Il settore energetico torna a ruggire a Piazza Affari, trainato da un deciso recupero delle quotazioni del greggio. Con il contratto sul WTI in scadenza a febbraio 2026 che ha riconquistato con forza la soglia dei 58 dollari al barile, gli investitori hanno riaperto le posizioni sui titoli oil. In questo scenario, le azioni Eni mettono a segno un rialzo dell’1%, scambiando a quota 15,88 euro.
Tuttavia, all’interno del comparto italiano, Eni continua a mostrare un passo più cauto rispetto a Tenaris e Saipem. Il motivo risiede nella complessa esposizione verso il Venezuela: il Cane a sei zampe vanta crediti per circa 3 miliardi di dollari nei confronti di Caracas, un fattore che nelle ultime sedute ha frenato il titolo rispetto ai competitor, meno esposti alle turbolenze geopolitiche del paese sudamericano.

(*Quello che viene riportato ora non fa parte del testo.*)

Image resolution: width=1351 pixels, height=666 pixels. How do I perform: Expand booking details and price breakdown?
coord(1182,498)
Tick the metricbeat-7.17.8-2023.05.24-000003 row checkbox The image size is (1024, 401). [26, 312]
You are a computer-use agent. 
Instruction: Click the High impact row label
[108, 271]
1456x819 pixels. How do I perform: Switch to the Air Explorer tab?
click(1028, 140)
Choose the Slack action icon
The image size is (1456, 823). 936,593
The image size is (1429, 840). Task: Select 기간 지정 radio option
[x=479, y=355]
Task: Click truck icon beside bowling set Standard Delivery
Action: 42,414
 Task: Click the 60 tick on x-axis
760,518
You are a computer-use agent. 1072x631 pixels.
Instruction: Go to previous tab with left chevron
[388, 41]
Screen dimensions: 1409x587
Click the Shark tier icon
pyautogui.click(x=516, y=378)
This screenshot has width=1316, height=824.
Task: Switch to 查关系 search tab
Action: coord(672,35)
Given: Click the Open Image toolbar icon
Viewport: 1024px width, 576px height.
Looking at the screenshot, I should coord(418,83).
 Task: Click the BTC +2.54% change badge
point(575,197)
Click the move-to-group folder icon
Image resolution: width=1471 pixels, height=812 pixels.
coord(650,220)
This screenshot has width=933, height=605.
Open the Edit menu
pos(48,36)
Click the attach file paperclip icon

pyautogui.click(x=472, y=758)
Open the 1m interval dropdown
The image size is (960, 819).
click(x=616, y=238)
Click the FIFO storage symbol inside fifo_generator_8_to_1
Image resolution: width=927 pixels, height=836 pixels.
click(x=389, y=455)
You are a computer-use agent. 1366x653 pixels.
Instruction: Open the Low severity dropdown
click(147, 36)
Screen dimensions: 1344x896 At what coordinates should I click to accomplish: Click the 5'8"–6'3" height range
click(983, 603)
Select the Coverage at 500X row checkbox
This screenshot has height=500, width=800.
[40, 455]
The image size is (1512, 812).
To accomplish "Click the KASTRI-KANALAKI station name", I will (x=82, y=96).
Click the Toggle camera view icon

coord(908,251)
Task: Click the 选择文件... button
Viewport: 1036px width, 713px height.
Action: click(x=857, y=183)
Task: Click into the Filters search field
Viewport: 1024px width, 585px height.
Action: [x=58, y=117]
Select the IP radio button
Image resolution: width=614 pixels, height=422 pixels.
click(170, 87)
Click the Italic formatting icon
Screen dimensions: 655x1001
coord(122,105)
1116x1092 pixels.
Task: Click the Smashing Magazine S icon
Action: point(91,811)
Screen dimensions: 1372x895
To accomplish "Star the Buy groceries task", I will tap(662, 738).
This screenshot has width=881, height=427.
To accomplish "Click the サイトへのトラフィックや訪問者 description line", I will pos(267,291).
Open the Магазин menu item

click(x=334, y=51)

Jefferies vede “bullish”: alzato il target price a 19,5 euro
Nonostante il freno venezuelano, come riportato da Borsa Inside, a sostenere l’appeal di Eni è arrivato un importante assist dagli analisti di Jefferies. In un report che ha passato in rassegna le principali compagnie petrolifere integrate globali (con promozioni anche per TotalEnergies e Repsol), la banca d’affari ha deciso di ribadire la propria visione ottimistica sul colosso italiano.
Gli analisti hanno confermato il rating Buy, portando il target price a 19,5 euro rispetto ai precedenti 18 euro. Si tratta di una valutazione di forte peso: il nuovo obiettivo implica un potenziale di rialzo (upside) significativo rispetto ai prezzi attuali, segnalando che, secondo Jefferies, il mercato non ha ancora prezzato correttamente il valore degli asset del gruppo.
Analisi tecnica: la sfida dei 16 euro per invertire il trend
Dal punto di vista grafico, l’avvio del 2026 è stato caratterizzato da una forte volatilità. Dopo il picco toccato lunedì a 16,6 euro, il titolo ha subito pesanti prese di profitto che lo hanno trascinato fin sotto i 15,7 euro. Attualmente, Eni si trova in una fase interlocutoria, con una performance da inizio anno che segna un lieve rosso dell’1,2%.
Per una reale ripartenza del trend rialzista, il titolo dovrà abbattere la resistenza psicologica dei 16 euro. Tuttavia, il vero “muro” da superare è posizionato in area 16,5 euro, un livello tecnico che si è dimostrato particolarmente ostico nelle ultime sessioni. Sul fronte dei supporti, la prima rete di sicurezza è individuata a 15,4 euro: finché il prezzo rimarrà sopra questa soglia, la struttura di lungo termine (che vede un guadagno del 16% su base annua) resterà intatta.